Historian Cezar Buiumaci:
On August 21, 1986, the large-scale work was completed for the Ciurel river-barrier lake, Bucharest’s biggest artificial lake, stretching along a surface area of 240 hectares, with a total capacity of 20 million cubic meters and meant to provide the supply of drinkable, irrigation and industrial water. The river-barrier water lake also had the purpose of collecting the water from floodwaters. The undertaking also included river bank protection works, upstream of the lake, until Dragomiresti-Deal, along 5 kilometres, or thereabouts. A surface area of more than 1,100 hectares of farmland was thus protected, as well as other categories of investments lying in the proximity of the river bed. For the water to be evacuated, a river dam was built, nearby the Ciurel bridge, it was made of ferro-concrete, with 3 dams having a 6-meter span each. The sea of Crangasi has a depth of 5 to 10 meters and is embanked with a dam made of thick clay, obtained from the excavation operations for the valley of the lake.

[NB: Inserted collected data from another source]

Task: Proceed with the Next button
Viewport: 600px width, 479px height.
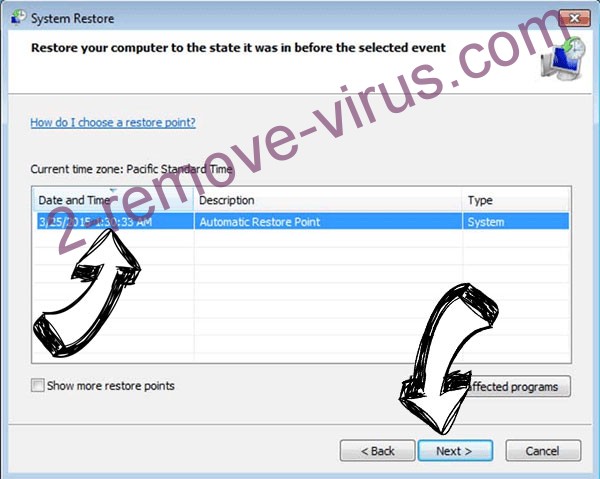Action: pyautogui.click(x=455, y=451)
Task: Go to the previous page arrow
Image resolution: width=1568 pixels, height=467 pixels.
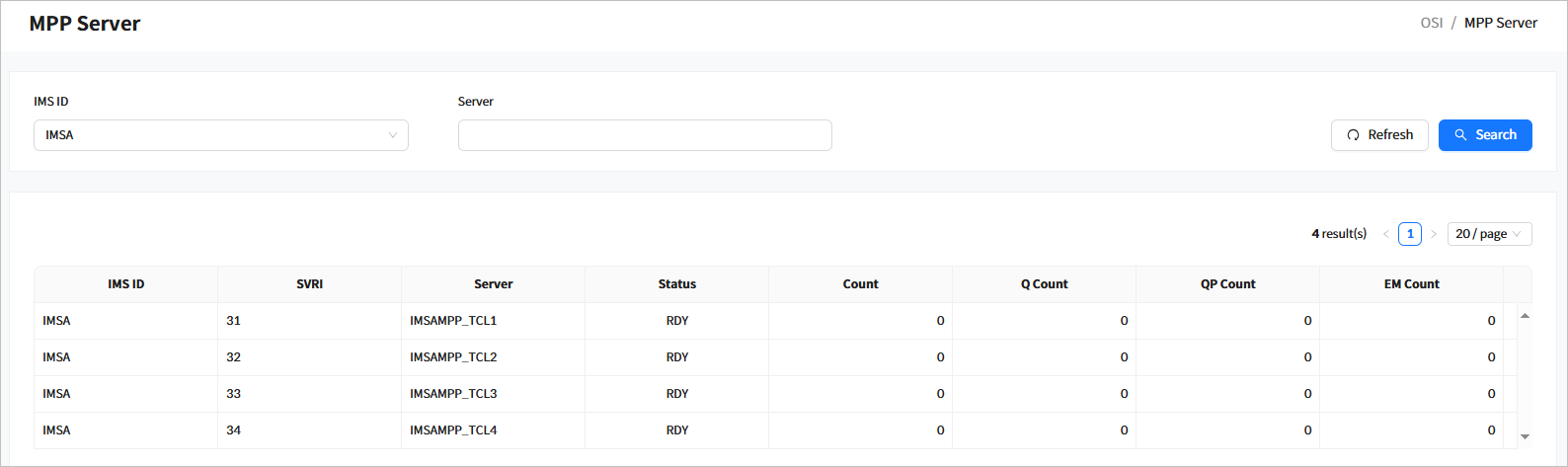Action: coord(1386,234)
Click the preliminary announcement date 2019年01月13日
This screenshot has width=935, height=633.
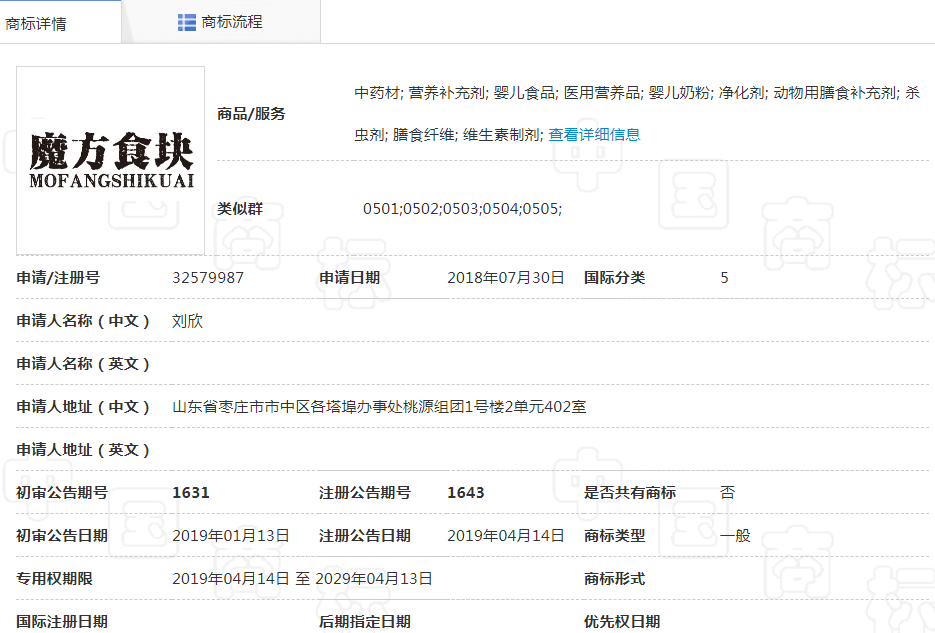coord(231,536)
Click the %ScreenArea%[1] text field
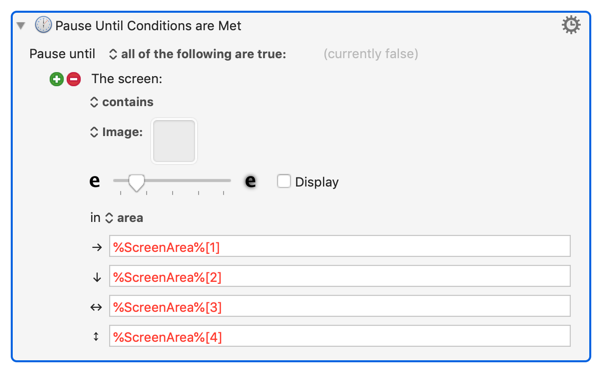 pyautogui.click(x=340, y=246)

However, the large-scale project meant the relocation of a cemetery and of several human communities that inhabited the area. According to the urban legends, sometimes human bodies could be seen floating on the water, so the lake was dubbed the Death Lake, a play upon words, in Romanian, with Lacul Morii becoming Lacul Mortii.
Cezar Buiumaci:
Here, apart from other objectives, there was a cemetery around Crangasi church and the decision was taken, for the cemetery to be dismantled and the human remains to be relocated to the Giulesti-Sarbi cemetery. In early 1985, disinterment works began. The timeframe for that kind of work was limited, the employees were unable to meet their deadlines and the gravediggers from other cemeteries refused to help with the dismantling, so sanitation workers were employed instead. The construction of the lake on the premises of the former cemetery, that still makes the topic of several urban legends.
Another purpose for the construction of Lacul Morii, the Mill Lake was that of doing leisure and sports activities.
Historian Cezar Buiumaci:
Since it was built in a densely-populated area, the Dambovita lake also had to cater for a cultural and sports component. Being an area where the access from other districts could be made using the underground thoroughfare but also the surface public transport, arrangements were designed for ground and nautical sports: sports fishing wharfs and an island with a surface area of roughly 5 hectares. For its greater part, it was built by workers from other enterprises doing community work, they put in more than 70,000 hours in terms of workload until September 2, 1987.
The Mill Lake in north-western Bucharest, for quite some time now, has been a noted landmark of the city. The development of the last three decades, the events that have been staged there as well as the natural climate that has been created in the meantime have made the lake increasingly attractive.